# Frogs & Toads > Mantella & Other Mantellidae > General Discussion >  Moving froglet Golden Mantellas

## cichlidjedi

I have a froglet group of 6 Golden Mantellas.  I have had them for about 4 weeks now and I feed them fruit flies (Sprinkled with Rep Cal and Herp Vite) and also springtails (too small to coat with vitamins).  They are in a 2 1/2 gallon aquarium with sphagnum moss, lots of dry leaves for cover and small shallow water dish.  They  are eating fine and temps are good.  However I would like to move them to a 10 gallon aquarium and I don't want to stress them out or make their new home to big for them to successful forage for food.  Any ideas or feedback would be awesome.  Thanks guys.

----------


## Lynn

Hi Chuck,
Welcome to Frog Forum!

Beautiful frogs! Best if luck with them  :Smile: 

They need plenty of space!
I believe a group of four would do best in a 20 long, ( the bigger the better ) and would be really happy to have an area w/ some water.

Ideas...  ( member- MantellaMan ) Take a peak at theses enclosures. 

MantellaGuy's Albums

resources:

Mantella Frogs

Amphibian Care >> Golden Mantella Frog (Mantella aurantiaca) Care

The photo of this tank ( see above link ) is quite simple. The lower back could be drilled to create the 'indentation' in the standard layered substrate.
You will never be sorry if you drill your tank---------no yuckie siphoning ! The water simply collects from misting then drains out the back when it reaches the 'drill' over flow. I think I may have close up photos in one of my PDF albums. If you need more help with this let me know. 
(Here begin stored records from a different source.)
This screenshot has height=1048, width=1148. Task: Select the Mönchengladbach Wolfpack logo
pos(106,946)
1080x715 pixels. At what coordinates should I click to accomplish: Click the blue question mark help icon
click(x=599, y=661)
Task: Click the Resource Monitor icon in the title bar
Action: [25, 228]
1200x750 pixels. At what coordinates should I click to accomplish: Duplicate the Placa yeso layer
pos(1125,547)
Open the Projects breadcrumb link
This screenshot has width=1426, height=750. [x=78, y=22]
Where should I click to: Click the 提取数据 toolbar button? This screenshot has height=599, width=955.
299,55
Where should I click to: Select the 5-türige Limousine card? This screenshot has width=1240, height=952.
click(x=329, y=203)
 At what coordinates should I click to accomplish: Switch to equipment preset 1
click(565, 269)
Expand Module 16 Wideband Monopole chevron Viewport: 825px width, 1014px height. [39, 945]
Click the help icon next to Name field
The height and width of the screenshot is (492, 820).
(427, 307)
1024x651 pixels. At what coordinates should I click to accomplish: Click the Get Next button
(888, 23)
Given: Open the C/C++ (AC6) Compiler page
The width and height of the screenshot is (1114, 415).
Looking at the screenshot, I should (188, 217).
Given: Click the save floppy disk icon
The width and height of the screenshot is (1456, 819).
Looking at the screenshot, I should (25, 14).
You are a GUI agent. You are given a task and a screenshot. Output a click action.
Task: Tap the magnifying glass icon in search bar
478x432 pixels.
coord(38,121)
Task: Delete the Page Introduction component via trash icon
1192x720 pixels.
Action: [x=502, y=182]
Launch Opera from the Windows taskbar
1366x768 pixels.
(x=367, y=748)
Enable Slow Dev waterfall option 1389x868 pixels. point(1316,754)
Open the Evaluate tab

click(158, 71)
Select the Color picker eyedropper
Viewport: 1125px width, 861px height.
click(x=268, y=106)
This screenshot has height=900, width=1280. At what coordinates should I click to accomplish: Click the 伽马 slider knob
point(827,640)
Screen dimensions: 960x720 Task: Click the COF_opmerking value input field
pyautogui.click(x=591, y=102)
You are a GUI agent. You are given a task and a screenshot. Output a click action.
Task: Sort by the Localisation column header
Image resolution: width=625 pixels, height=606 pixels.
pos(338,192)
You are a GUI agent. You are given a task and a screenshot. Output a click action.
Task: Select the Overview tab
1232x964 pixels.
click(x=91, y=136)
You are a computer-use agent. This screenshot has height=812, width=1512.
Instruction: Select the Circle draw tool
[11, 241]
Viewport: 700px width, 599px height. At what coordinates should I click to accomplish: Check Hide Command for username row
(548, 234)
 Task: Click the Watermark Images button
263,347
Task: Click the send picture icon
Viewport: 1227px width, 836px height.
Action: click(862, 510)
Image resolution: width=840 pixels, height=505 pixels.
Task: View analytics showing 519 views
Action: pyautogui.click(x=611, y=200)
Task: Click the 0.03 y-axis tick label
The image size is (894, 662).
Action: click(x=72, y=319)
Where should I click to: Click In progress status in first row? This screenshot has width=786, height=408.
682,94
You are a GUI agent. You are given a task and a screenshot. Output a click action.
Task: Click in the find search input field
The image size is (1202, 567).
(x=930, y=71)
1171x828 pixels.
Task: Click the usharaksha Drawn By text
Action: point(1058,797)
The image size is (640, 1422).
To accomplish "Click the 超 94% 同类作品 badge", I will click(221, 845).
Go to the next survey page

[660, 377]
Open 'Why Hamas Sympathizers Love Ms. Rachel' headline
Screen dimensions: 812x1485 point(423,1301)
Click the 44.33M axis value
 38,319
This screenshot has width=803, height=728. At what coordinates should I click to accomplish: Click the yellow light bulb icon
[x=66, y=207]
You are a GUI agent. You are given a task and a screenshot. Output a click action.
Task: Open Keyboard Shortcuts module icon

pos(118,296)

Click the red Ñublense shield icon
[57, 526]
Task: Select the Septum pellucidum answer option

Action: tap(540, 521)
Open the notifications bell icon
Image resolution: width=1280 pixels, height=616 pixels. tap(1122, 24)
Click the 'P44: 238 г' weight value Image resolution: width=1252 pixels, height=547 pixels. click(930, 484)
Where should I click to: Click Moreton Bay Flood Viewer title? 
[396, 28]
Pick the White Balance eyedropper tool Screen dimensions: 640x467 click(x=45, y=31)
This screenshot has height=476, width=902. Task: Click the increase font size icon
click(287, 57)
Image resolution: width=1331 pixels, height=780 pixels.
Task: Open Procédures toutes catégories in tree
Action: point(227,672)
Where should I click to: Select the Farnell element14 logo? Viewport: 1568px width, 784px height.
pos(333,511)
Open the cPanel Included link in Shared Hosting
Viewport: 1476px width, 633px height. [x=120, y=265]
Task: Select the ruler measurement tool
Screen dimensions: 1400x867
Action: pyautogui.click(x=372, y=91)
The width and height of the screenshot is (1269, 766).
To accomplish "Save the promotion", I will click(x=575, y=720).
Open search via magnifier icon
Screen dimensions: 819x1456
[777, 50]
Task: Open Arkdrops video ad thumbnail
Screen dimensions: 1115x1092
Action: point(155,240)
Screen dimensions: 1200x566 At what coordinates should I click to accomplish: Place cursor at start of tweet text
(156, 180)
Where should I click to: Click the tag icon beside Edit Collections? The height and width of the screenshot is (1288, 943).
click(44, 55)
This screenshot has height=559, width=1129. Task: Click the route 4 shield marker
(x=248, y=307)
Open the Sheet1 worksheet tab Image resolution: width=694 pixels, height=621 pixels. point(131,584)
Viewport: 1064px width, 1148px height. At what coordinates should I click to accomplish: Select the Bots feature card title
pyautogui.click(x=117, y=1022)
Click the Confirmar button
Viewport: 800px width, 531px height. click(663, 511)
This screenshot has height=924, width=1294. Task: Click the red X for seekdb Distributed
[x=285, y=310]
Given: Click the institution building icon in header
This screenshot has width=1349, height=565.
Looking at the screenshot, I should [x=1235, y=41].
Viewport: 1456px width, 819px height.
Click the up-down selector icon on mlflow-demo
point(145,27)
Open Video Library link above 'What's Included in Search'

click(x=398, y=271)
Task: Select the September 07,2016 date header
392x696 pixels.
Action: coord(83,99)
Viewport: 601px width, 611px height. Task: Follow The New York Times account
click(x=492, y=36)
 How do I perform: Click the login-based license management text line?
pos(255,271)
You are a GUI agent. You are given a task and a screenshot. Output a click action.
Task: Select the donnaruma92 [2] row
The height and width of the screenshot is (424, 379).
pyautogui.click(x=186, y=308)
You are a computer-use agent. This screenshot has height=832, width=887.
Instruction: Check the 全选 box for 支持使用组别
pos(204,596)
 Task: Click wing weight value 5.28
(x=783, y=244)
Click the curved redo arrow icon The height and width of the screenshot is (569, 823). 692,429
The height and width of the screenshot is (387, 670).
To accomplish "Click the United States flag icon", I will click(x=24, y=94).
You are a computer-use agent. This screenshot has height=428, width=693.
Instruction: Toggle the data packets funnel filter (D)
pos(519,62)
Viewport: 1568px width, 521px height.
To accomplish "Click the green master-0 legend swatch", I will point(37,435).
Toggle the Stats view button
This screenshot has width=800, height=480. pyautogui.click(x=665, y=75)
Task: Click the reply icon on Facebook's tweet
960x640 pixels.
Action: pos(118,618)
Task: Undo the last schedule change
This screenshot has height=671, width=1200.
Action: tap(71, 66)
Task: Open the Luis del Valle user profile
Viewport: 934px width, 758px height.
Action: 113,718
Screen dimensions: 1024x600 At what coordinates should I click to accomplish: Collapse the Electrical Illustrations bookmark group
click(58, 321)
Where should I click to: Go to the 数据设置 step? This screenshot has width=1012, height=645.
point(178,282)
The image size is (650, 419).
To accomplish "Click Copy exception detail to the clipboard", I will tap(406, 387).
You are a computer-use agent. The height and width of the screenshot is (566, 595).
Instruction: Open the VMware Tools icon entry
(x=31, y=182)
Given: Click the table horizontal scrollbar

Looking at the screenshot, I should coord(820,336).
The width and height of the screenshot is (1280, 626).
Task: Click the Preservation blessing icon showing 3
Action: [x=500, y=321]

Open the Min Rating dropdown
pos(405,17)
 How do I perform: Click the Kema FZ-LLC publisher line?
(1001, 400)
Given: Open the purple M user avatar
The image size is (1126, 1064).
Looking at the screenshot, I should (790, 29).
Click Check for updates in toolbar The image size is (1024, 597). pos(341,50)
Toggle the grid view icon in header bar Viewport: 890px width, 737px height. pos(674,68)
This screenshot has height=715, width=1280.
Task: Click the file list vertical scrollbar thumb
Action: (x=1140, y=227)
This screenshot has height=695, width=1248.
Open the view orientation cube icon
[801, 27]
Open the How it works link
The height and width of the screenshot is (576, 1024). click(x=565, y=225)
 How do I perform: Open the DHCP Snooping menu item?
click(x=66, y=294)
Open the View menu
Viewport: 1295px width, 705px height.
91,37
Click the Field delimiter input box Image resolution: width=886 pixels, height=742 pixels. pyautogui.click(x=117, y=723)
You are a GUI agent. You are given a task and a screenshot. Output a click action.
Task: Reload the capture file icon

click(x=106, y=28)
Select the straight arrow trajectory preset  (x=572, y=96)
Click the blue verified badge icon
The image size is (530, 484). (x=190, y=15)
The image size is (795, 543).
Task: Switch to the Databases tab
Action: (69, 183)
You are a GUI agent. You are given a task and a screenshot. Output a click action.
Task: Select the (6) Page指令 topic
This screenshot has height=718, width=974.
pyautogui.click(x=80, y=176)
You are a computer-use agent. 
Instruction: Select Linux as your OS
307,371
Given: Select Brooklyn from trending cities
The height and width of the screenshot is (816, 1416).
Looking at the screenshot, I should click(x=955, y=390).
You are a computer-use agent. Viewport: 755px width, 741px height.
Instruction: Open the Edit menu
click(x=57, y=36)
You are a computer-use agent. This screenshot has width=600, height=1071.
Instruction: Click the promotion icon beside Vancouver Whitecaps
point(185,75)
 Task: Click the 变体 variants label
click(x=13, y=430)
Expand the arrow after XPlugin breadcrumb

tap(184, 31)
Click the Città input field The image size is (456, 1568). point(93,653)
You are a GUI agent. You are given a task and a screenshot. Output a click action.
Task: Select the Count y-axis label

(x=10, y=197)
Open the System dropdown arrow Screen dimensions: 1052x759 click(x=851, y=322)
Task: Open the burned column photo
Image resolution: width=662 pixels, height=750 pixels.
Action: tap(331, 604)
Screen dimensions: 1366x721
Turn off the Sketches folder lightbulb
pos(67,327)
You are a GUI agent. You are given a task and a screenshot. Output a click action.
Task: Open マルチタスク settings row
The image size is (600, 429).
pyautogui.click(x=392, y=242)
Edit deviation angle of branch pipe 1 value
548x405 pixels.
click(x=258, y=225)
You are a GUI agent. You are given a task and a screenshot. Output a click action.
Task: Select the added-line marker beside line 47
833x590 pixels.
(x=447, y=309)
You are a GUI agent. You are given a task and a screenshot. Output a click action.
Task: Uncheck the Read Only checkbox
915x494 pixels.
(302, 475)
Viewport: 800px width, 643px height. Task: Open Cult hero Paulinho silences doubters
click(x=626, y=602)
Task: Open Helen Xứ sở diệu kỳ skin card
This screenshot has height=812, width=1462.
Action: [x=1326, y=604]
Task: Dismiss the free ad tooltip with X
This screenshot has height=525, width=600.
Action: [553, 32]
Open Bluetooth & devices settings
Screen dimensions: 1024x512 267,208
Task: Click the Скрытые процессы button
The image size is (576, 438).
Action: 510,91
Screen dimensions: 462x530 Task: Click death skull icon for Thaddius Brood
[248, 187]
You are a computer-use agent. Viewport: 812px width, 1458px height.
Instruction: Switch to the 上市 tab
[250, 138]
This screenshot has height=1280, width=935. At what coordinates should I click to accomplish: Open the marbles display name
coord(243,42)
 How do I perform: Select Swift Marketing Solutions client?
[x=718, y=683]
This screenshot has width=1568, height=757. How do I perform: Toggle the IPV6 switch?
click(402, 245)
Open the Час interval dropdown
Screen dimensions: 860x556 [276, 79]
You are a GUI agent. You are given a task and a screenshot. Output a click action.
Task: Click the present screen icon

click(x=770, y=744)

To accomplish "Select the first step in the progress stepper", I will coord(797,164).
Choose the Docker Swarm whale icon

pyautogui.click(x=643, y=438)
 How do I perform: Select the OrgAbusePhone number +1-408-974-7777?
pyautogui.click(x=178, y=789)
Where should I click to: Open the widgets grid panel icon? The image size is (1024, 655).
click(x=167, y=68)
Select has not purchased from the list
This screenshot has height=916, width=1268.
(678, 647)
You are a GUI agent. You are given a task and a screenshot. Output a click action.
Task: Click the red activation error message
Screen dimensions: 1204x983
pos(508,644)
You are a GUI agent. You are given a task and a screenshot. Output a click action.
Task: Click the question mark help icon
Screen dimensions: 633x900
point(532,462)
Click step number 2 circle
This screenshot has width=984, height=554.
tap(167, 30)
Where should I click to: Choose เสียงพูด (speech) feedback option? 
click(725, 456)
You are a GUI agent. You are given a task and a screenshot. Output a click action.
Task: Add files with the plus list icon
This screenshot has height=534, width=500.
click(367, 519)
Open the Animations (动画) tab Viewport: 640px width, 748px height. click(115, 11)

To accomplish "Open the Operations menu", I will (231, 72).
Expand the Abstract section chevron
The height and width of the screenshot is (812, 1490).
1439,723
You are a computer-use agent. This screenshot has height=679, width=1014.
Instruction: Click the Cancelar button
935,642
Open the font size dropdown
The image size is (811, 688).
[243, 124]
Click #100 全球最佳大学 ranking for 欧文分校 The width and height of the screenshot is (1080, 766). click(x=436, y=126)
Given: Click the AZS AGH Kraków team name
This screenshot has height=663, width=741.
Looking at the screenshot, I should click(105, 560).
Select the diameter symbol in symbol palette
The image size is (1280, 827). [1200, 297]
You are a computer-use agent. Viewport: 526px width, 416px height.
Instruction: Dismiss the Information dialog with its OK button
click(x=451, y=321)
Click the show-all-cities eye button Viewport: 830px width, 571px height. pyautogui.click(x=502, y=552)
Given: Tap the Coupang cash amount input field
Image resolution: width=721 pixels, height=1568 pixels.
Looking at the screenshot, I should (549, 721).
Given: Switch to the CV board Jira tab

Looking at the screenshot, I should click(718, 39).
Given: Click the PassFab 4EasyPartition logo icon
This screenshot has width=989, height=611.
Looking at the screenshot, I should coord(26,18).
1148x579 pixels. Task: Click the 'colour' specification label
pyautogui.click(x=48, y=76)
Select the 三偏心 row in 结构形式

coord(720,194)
 layered substrate - pictured here - above link - _Amphibian Care_:
 ( This is ,also, how I have done all my PDF substrate layers) 

layers ----bottom up ( sharing personal experience)

1- hydro or gravel -- I use pea gravel better - big box pet store ( lots of choices however- Hydroton, False Bottom, and Drainage Later Materials | Naturalistic Vivarium Substrates | Josh's Frogs 

2- fiber glass screening -  ( home depot )

3- 1/2 polyester quilt bating ( fabric store) this does not remain white -after the water begins to drain through it blends right in

4 ABG soil mix ( ABG, Atlanta Botanical Gardens Mix | Reptile Substrate | Josh's Frogs )

5 Leaf litter  ( Live Oak Leaves (1 Gallon) - Leaf Litter | Josh's Frogs )

The background is tree fern panel .
#2 and 3 (IMO) drain MUCH better than fabric substrate barrier. 

BTW - check out the use of Repashy for them    Repashy Calcium Plus (4 oz) - Repashy | Josh's Frogs
Ca and vits ---good stuff

*This is super* !!!!     Repashy Superfoods :: RETAIL SALES :: By Product Name :: SuperFly :: SuperFly 16 oz BAG (one pound) - Repashy Ventures - Distributor Center

Enjoy your build and your beautiful frogs
 :Butterfly:

----------

Mentat

----------


## cichlidjedi

Thank you Lynn for the great feedback!  I will upgrade their tank to a 20L and make sure to have a larger size water area (I'll make sure its still shallow).   I will also be reading Mantella Man's posts and pic's.  When I got the frogs I was at a show and bought much of what you listed from the Josh Frogs booth.   However I will switch my vitamins to the Repashy due to your recommendation.  Thanks for the time and I will make sure to browse your picture albums  :Smile:

----------


## Carlos

> ... layers ----bottom up ( sharing personal experience)
> 
> 1- hydro or gravel -- I use pea gravel better - big box pet store ( lots of choices however- Hydroton, False Bottom, and Drainage Later Materials | Naturalistic Vivarium Substrates | Josh's Frogs 
> 
> 2- fiber glass screening -  ( home depot )
> 
> 3- 1/2 polyester quilt bating ( fabric store) this does not remain white -after the water begins to drain through it blends right in
> 
> 4 ABG soil mix ( ABG, Atlanta Botanical Gardens Mix | Reptile Substrate | Josh's Frogs )
> ...


Hi Lynn!  Think will use this drainage set-up you discuss here for Imi's.  Plan to use some Seachem Matrix (sintered glass) for 1st layer (have on hand) because it's lighter than lecca.  Is fiber glass screening the one for windows?  Where can I get the polyester quilt batting; Walmart?  My local pet shop sells tree fern slabs for ExoTerra's; is that the one you use?  Thank you  :Smile:  !

----------